▸ **Data provided**
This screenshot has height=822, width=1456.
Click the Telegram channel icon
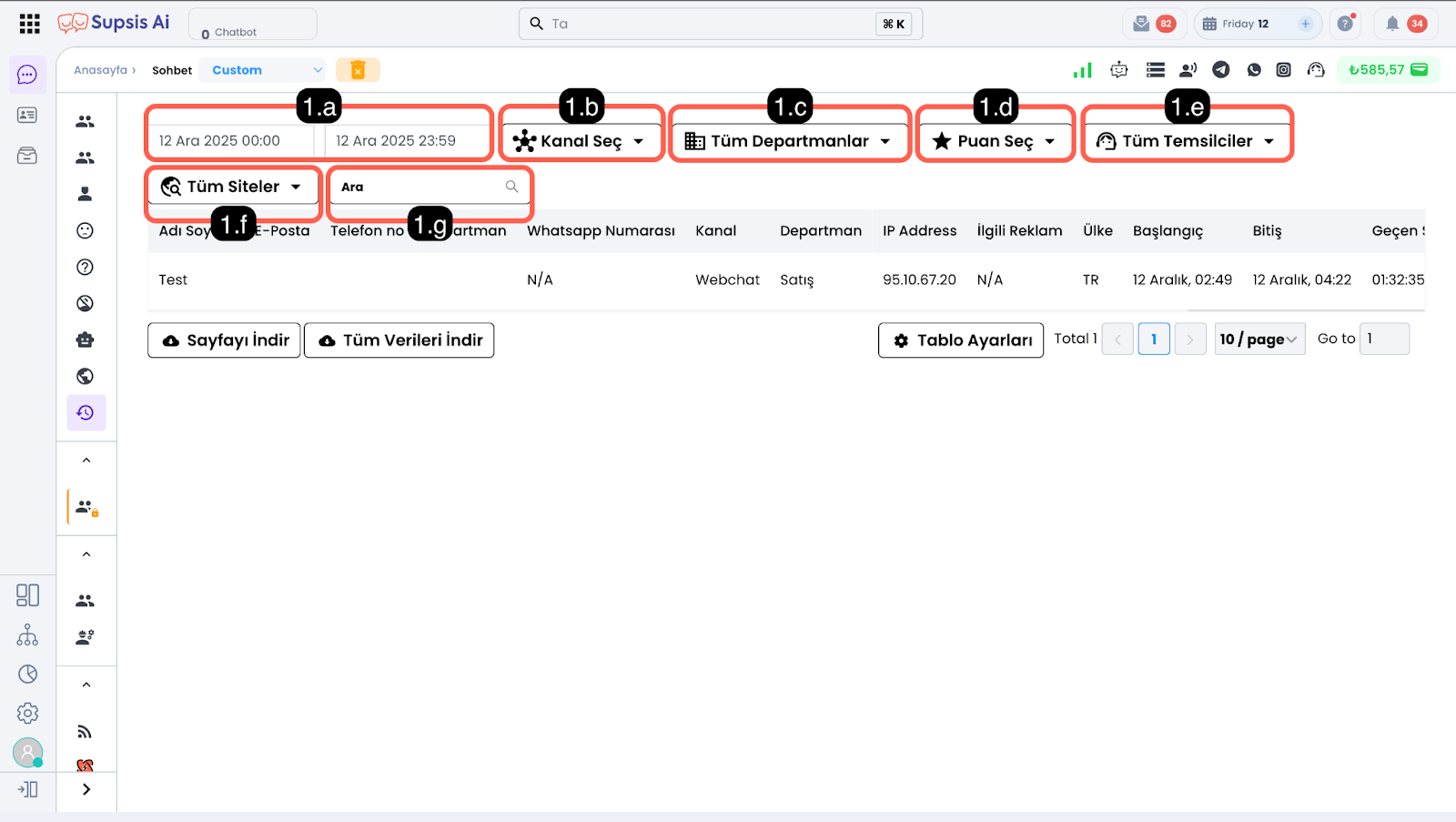pyautogui.click(x=1221, y=70)
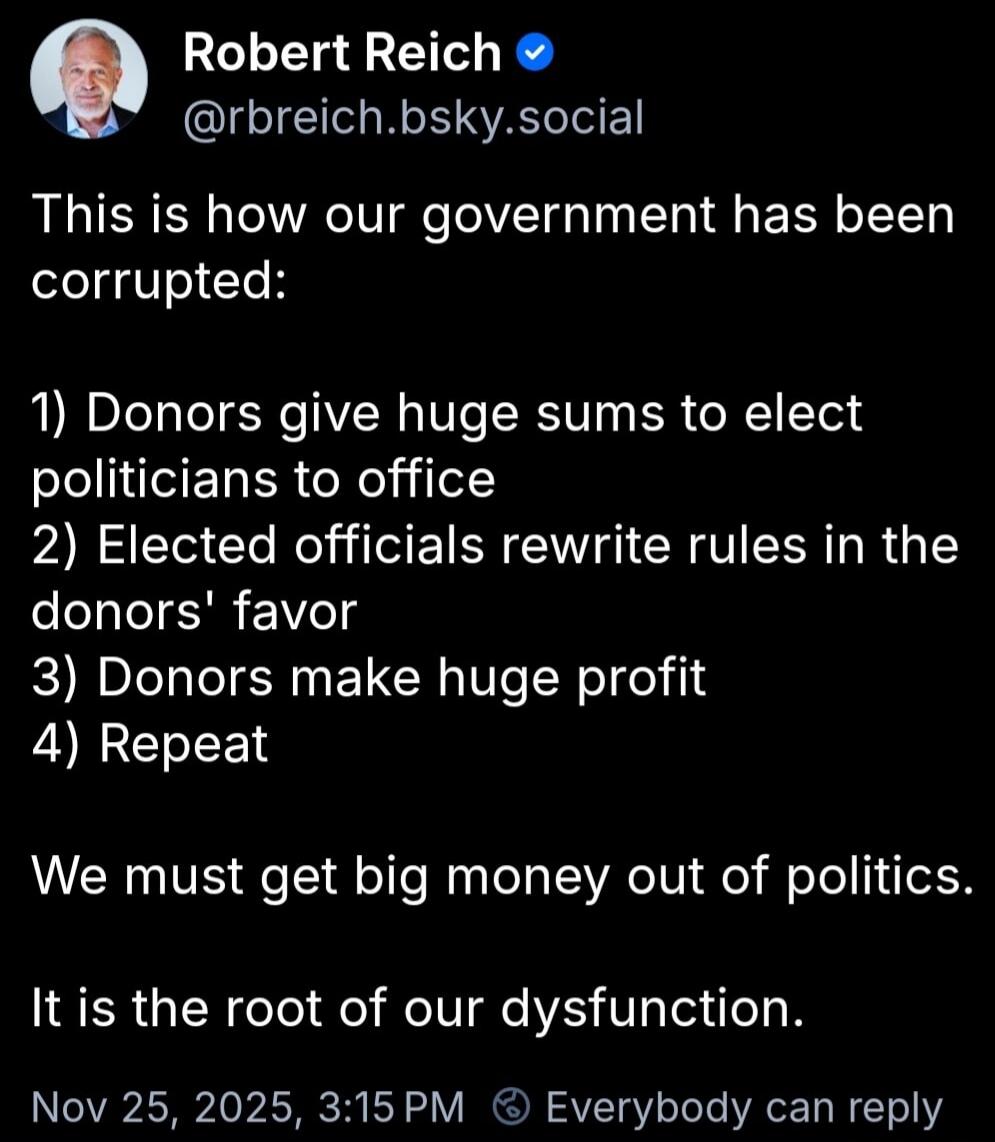Click the timestamp Nov 25, 2025, 3:15 PM
995x1142 pixels.
pos(246,1106)
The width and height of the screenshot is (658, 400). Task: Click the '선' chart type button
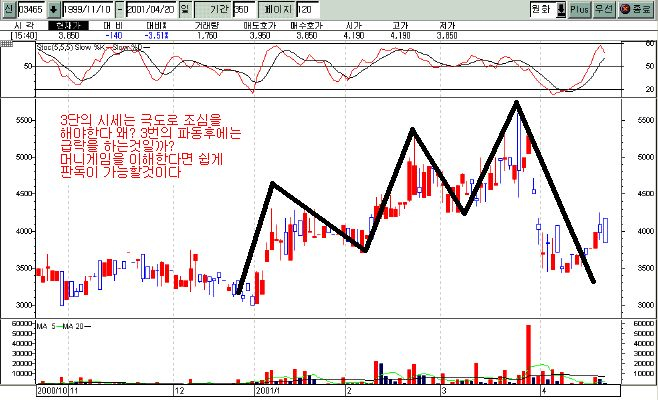coord(8,8)
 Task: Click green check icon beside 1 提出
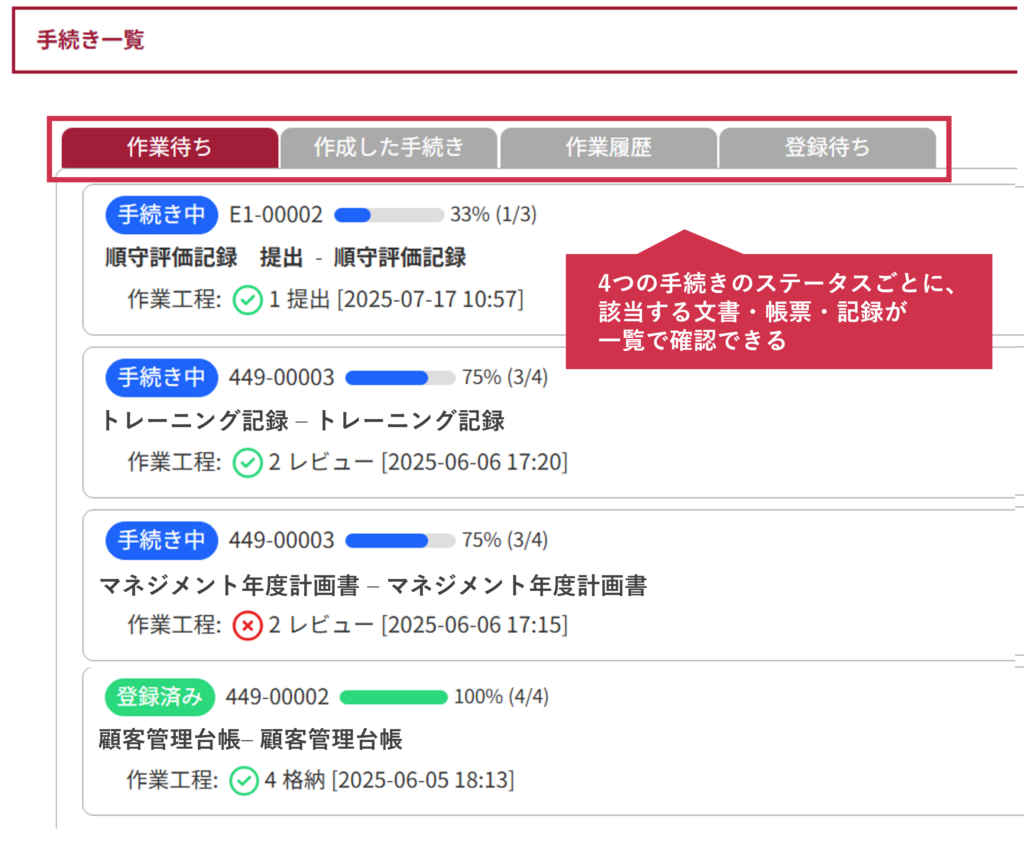pyautogui.click(x=247, y=300)
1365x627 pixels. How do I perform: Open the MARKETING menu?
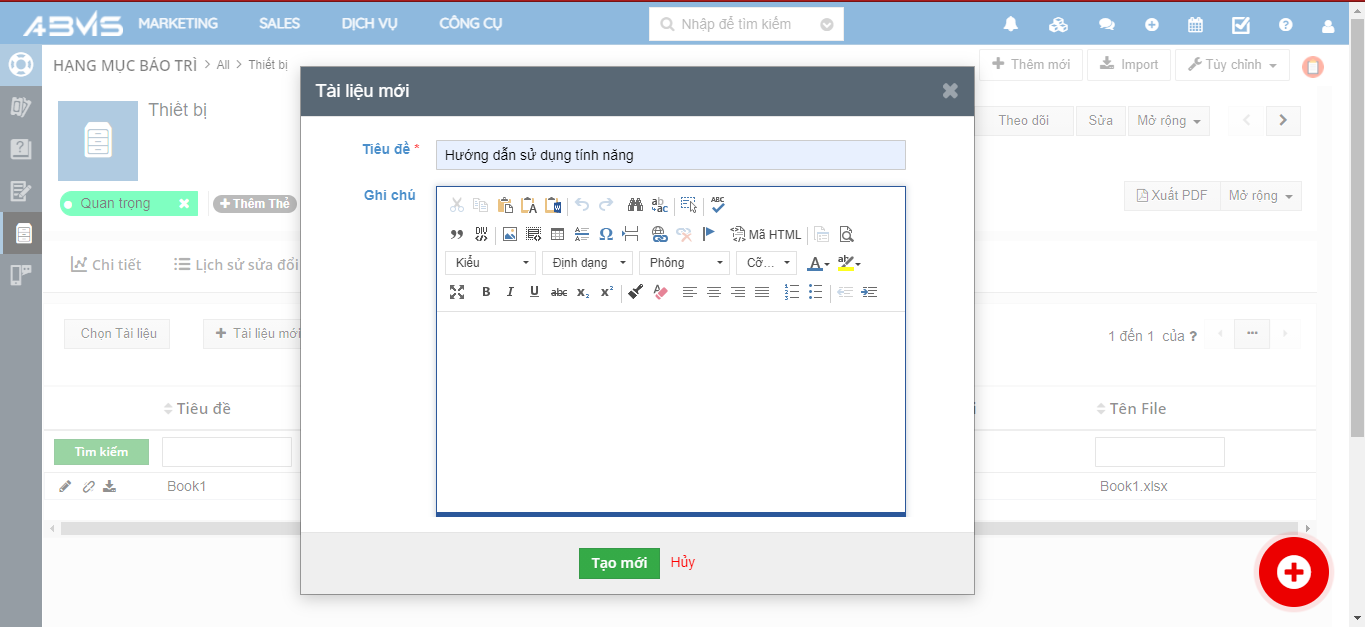[178, 23]
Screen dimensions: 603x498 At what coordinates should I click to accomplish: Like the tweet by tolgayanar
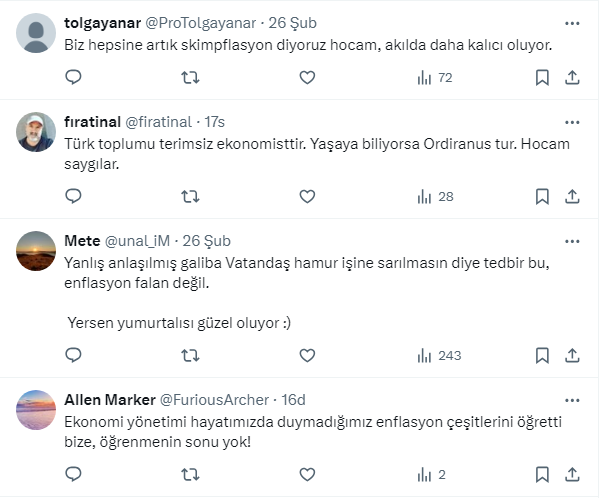coord(307,77)
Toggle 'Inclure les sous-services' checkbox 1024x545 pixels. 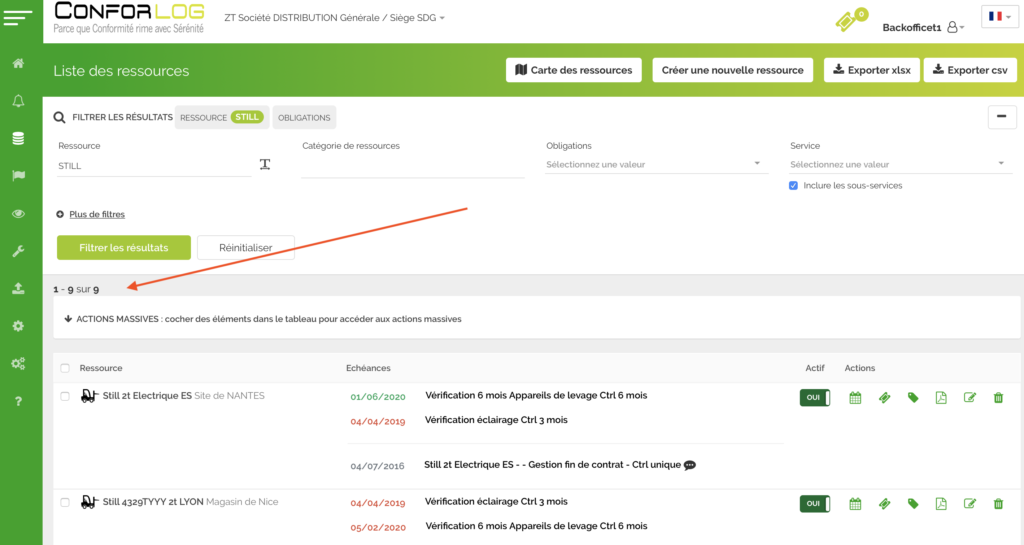click(793, 186)
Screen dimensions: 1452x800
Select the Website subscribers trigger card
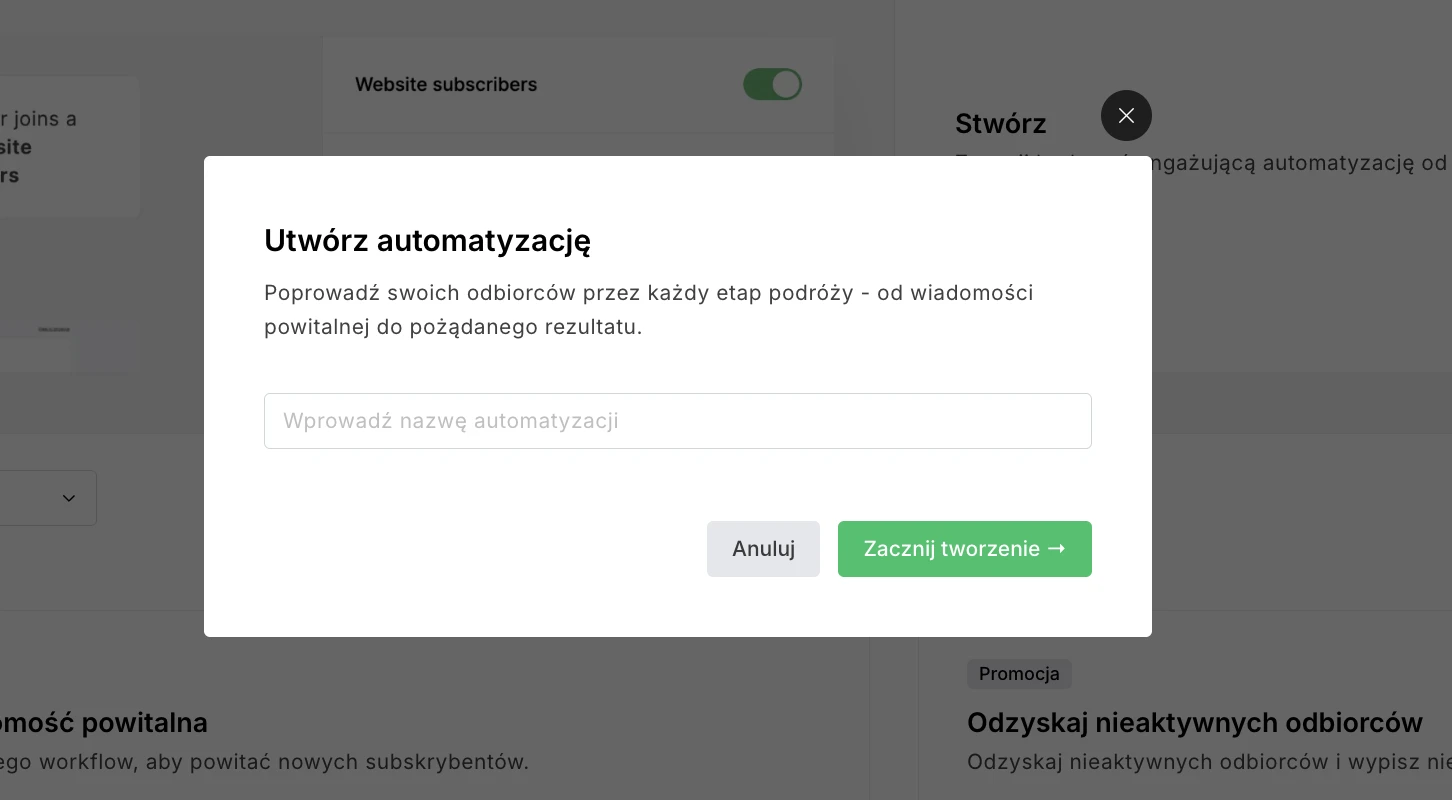point(578,84)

▸ **Work task**
Pictures do not go in the copy. Write out exactly the lines from the line containing "Screen dimensions: 1452x800" through the last line of the listing.

▸ **Response**
Screen dimensions: 1452x800
Select the Website subscribers trigger card
point(578,84)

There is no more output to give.